§ What you need to do
Go through the data and copy each line that holds "dropdown".

::: Listed entries

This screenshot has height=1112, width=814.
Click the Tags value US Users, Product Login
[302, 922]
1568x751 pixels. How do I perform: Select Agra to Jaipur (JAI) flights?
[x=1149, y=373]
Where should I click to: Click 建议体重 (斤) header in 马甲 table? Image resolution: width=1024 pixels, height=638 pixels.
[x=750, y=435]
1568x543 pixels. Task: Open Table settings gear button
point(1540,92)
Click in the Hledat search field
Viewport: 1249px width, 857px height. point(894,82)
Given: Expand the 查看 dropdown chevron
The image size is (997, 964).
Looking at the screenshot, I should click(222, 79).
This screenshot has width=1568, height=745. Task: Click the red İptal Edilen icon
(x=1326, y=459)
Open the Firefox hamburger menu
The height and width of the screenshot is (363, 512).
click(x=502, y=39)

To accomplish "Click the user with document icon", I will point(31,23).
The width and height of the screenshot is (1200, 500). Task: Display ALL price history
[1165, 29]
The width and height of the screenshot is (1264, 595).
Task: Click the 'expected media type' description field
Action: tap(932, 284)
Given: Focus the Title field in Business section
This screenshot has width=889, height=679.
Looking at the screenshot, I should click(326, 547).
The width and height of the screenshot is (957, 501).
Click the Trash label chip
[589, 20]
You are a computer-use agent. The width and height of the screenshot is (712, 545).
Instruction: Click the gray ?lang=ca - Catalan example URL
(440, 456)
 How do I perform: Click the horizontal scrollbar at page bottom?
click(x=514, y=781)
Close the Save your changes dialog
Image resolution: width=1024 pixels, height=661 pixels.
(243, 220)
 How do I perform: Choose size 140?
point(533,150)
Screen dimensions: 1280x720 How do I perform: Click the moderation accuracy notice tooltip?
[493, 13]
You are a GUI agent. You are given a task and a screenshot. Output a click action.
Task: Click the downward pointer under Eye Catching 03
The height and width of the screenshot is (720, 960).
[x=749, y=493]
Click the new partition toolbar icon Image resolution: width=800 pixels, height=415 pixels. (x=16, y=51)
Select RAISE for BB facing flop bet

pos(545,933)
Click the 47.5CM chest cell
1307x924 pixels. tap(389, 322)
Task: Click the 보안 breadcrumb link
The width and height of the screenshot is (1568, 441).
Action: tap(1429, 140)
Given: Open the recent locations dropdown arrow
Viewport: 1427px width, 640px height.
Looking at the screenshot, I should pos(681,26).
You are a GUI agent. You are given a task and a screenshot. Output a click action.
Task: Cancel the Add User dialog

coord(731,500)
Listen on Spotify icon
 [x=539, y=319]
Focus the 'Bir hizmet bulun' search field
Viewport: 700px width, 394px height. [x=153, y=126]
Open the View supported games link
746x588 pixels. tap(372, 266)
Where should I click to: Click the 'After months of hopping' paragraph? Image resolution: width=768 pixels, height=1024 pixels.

::::::

§ Output of the task
Given: Expand the 查看 dropdown chevron
Given: Open the recent locations dropdown arrow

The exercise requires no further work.